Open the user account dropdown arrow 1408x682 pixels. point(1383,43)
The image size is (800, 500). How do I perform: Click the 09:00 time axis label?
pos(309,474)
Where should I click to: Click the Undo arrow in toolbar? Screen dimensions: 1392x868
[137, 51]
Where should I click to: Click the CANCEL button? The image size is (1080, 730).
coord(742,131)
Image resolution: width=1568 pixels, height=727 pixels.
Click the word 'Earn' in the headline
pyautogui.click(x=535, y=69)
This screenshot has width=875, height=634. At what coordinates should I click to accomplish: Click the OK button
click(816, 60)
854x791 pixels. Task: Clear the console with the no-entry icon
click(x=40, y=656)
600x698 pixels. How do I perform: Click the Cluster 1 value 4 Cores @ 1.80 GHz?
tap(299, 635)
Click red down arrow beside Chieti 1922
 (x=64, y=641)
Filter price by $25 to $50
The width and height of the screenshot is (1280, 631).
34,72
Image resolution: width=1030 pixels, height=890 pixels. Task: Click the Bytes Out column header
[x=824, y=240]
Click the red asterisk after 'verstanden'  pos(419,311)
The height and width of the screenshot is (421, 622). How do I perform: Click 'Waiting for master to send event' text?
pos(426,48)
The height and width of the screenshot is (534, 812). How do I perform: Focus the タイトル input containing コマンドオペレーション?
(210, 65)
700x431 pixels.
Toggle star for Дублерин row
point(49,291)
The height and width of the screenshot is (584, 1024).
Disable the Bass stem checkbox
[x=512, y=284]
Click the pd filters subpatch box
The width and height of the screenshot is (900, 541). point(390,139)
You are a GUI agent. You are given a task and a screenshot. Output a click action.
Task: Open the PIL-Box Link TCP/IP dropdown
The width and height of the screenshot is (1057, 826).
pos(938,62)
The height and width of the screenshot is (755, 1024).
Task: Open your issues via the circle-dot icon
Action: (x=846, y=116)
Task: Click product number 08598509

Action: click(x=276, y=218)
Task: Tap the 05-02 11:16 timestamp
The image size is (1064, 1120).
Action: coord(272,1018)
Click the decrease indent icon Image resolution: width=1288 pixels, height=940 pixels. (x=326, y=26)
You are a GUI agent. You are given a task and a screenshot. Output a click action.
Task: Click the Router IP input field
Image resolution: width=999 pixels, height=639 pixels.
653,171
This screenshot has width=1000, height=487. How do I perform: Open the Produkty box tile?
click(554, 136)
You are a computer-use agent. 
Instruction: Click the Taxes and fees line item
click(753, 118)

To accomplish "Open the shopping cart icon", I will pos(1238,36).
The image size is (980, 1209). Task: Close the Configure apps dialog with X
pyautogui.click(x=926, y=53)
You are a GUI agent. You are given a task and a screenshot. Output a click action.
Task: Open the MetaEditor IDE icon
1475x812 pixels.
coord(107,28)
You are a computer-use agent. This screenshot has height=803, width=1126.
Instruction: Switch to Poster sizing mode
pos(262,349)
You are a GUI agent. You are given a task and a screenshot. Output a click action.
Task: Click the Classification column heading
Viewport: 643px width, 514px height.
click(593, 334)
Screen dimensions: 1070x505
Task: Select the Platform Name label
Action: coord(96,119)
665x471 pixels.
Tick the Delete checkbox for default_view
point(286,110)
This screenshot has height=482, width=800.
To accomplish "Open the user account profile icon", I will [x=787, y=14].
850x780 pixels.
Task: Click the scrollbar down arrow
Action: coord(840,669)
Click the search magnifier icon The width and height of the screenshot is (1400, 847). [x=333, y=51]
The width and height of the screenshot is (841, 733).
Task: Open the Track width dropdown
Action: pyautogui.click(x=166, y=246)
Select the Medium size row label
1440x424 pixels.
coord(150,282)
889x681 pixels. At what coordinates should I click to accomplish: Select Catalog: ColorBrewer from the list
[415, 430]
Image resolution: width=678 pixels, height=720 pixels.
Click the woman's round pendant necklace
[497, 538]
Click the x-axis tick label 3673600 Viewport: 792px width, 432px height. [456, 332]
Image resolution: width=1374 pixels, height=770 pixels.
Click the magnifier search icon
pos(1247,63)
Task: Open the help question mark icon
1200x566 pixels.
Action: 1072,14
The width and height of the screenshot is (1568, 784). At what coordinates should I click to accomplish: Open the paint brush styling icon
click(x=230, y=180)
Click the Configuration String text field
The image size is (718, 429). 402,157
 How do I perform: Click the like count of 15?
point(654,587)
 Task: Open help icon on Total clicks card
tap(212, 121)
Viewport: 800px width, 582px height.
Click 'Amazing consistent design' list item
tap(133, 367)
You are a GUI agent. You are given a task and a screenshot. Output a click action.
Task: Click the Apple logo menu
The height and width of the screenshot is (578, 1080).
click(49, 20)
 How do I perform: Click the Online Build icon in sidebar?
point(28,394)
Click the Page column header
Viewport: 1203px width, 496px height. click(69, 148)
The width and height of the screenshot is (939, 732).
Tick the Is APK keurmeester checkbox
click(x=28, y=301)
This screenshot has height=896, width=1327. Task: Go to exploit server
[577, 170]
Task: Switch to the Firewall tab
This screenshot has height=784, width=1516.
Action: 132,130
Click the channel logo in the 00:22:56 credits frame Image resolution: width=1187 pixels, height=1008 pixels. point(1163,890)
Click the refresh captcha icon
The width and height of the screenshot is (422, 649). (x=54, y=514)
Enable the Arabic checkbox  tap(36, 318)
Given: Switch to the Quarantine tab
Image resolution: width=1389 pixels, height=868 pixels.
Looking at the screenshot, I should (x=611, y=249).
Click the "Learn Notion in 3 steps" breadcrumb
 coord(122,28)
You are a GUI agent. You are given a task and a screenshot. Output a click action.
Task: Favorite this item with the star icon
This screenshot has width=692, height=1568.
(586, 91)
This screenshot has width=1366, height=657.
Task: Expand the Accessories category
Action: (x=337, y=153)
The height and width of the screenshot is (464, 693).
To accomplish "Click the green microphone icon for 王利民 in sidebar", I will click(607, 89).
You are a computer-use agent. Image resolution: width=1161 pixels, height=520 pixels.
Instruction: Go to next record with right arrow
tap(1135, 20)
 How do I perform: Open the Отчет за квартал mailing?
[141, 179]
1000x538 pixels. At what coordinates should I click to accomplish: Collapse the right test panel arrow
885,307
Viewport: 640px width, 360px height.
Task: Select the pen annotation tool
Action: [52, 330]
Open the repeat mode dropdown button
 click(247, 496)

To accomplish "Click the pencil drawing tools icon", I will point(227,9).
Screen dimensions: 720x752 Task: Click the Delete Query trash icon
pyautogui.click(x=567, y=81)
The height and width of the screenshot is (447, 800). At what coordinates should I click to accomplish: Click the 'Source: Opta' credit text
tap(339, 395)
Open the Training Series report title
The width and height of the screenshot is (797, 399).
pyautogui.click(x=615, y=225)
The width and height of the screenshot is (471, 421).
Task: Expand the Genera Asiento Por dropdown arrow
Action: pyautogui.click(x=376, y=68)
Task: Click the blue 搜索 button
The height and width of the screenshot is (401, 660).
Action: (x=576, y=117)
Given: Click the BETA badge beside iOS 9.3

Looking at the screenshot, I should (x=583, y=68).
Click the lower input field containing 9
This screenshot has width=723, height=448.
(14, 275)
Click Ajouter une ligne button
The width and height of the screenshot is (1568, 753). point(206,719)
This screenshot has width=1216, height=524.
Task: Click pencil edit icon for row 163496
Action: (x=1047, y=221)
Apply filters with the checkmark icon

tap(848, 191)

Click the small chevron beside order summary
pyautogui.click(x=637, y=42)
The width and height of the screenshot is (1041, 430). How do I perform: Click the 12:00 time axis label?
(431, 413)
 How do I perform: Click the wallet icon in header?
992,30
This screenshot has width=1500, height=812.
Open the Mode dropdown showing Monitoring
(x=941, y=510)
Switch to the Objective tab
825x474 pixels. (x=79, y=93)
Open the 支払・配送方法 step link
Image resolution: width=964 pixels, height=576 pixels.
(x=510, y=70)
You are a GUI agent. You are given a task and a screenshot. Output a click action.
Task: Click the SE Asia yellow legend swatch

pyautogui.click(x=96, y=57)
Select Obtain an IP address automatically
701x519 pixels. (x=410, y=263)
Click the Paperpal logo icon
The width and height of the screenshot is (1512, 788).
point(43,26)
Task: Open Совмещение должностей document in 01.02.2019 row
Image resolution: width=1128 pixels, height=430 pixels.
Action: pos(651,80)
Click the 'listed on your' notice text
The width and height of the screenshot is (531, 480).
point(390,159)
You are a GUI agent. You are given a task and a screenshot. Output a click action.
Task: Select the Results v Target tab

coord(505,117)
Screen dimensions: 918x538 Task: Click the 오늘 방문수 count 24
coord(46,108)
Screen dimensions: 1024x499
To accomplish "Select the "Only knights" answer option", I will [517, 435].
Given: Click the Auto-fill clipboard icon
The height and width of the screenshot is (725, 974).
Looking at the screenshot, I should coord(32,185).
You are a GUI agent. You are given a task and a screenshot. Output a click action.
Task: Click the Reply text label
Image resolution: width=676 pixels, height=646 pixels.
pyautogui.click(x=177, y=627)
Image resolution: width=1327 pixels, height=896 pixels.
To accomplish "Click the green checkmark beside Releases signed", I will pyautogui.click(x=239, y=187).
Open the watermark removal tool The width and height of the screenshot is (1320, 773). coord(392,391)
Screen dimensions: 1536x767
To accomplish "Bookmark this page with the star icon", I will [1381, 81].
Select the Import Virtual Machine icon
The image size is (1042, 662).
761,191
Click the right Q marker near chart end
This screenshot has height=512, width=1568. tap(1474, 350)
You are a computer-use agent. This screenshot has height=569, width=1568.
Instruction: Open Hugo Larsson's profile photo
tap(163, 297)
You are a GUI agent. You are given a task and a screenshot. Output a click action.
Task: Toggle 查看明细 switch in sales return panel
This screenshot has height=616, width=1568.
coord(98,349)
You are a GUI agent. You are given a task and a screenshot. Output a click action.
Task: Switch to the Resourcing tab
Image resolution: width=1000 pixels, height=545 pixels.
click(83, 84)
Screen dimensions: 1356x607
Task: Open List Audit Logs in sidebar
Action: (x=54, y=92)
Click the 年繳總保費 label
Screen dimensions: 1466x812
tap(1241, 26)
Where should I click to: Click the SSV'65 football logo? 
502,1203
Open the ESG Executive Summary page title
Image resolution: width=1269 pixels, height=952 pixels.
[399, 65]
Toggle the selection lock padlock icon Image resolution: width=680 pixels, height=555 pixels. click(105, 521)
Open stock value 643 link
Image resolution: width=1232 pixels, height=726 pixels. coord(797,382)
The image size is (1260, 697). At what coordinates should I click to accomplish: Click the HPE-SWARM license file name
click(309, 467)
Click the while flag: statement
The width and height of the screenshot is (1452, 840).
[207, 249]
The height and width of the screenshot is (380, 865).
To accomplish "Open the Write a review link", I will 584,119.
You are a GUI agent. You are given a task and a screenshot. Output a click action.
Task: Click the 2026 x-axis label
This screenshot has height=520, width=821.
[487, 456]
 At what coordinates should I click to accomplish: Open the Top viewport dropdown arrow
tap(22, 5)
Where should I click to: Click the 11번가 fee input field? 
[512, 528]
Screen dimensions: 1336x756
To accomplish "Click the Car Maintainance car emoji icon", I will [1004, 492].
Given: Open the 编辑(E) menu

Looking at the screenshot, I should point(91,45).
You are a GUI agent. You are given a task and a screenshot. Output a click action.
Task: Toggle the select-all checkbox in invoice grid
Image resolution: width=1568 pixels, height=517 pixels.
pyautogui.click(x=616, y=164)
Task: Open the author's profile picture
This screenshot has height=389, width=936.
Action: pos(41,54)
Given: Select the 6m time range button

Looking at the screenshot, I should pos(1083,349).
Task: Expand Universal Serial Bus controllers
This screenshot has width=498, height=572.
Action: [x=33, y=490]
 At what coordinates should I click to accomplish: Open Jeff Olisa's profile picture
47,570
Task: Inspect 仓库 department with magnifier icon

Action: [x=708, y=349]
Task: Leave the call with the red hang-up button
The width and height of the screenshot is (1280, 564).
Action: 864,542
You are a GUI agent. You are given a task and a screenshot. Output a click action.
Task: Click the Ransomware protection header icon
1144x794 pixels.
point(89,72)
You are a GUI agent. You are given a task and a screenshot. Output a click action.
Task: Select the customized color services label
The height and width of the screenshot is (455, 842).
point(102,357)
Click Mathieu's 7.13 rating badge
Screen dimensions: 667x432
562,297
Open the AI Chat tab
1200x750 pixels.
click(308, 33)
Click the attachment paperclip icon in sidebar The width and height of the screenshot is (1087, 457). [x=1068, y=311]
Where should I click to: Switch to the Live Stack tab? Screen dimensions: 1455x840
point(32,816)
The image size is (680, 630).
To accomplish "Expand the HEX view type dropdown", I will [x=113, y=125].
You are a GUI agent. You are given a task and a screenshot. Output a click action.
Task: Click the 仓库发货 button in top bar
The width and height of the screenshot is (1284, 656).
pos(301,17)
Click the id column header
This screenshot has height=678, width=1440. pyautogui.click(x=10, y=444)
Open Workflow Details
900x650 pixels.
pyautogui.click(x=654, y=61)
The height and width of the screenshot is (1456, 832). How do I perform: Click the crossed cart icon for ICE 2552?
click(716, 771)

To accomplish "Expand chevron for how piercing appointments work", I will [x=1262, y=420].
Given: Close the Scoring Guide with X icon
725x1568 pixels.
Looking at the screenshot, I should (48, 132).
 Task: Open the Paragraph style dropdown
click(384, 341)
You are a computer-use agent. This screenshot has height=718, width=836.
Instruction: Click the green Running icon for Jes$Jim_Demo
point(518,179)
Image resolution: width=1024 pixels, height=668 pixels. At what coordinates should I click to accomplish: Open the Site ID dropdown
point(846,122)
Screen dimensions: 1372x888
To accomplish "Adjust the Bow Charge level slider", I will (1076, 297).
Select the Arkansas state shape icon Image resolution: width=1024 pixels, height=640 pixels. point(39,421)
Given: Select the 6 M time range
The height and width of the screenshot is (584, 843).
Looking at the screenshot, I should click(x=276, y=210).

+-------+

[Work request]
Among the records above, find the lines where the word "computer" appears and copy them.

[Answer to the exercise]
You are a computer-use agent. 
You are a computer-use agent. This screenshot has height=803, width=1126.
You are a computer-use agent. Image resolution: width=1161 pixels, height=520 pixels.
You are a computer-use agent. This screenshot has height=569, width=1568.
You are a computer-use agent. This screenshot has height=718, width=836.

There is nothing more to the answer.